* _Supplied records_:
###

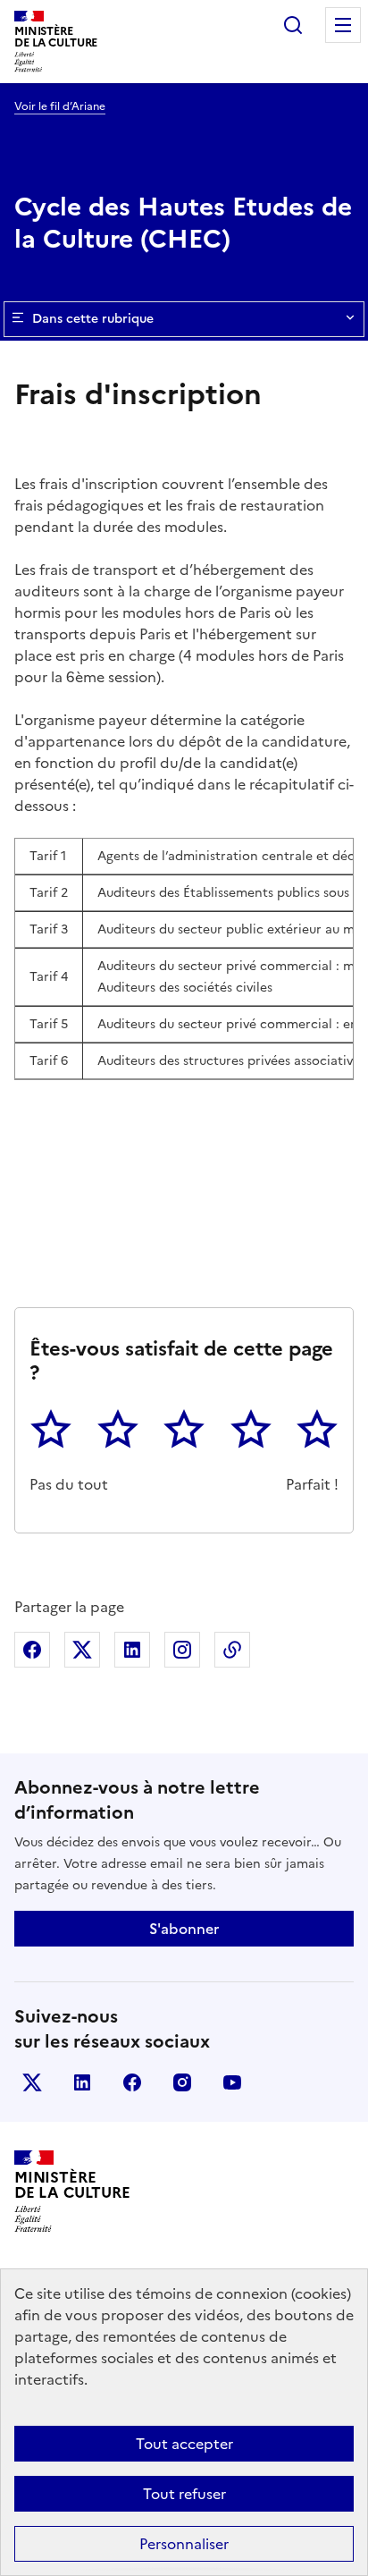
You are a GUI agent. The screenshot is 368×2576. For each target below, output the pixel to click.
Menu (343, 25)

###

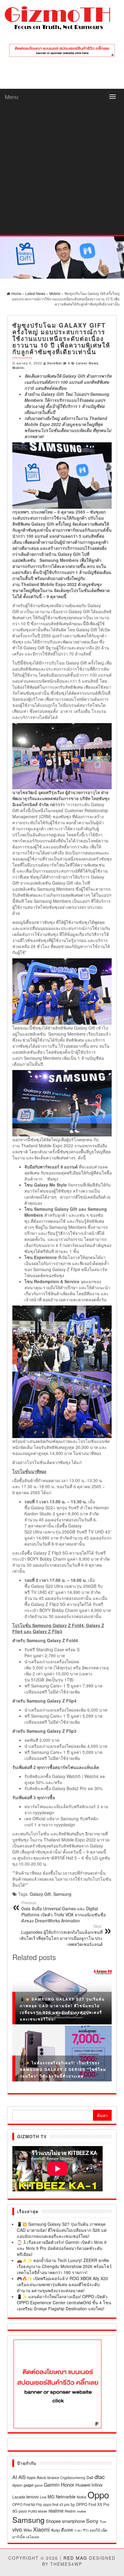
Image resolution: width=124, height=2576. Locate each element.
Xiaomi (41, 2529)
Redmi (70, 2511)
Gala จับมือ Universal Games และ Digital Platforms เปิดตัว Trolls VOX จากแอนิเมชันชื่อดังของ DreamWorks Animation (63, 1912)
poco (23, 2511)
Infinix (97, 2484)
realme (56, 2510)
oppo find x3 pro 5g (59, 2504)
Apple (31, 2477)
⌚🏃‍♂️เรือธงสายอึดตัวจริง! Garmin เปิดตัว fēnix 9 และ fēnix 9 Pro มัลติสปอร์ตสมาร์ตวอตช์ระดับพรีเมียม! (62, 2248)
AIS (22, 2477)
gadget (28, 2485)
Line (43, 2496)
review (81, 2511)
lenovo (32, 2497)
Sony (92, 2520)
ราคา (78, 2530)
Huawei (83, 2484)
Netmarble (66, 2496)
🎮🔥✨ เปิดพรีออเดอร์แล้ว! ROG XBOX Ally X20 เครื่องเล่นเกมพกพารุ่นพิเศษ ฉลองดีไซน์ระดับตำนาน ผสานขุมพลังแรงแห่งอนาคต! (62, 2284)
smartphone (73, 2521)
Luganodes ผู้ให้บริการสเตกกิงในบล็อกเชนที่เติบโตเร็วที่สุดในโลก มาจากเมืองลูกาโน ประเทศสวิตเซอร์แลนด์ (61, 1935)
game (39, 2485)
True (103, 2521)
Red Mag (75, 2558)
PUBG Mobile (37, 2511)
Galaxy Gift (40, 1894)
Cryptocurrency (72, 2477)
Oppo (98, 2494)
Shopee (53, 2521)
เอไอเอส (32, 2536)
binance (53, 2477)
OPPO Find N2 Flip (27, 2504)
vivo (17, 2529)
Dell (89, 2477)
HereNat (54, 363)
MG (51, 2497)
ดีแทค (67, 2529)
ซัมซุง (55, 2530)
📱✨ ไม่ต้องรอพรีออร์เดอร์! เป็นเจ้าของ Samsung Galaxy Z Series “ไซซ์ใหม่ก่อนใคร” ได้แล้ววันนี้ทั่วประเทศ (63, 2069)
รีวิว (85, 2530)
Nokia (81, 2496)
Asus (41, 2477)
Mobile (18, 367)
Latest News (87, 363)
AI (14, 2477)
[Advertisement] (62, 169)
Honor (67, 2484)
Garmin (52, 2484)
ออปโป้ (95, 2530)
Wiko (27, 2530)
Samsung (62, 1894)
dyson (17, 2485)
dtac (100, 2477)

###

Filter the records above down to the lines that hold the string "Galaxy".

Galaxy Gift (40, 1894)
📱✨ ไม่ต้องรอพรีออร์เดอร์! เป็นเจ้าของ Samsung Galaxy Z Series “ไซซ์ใหม่ก่อนใคร” ได้แล้ววันนี้ทั่วประเทศ (63, 2069)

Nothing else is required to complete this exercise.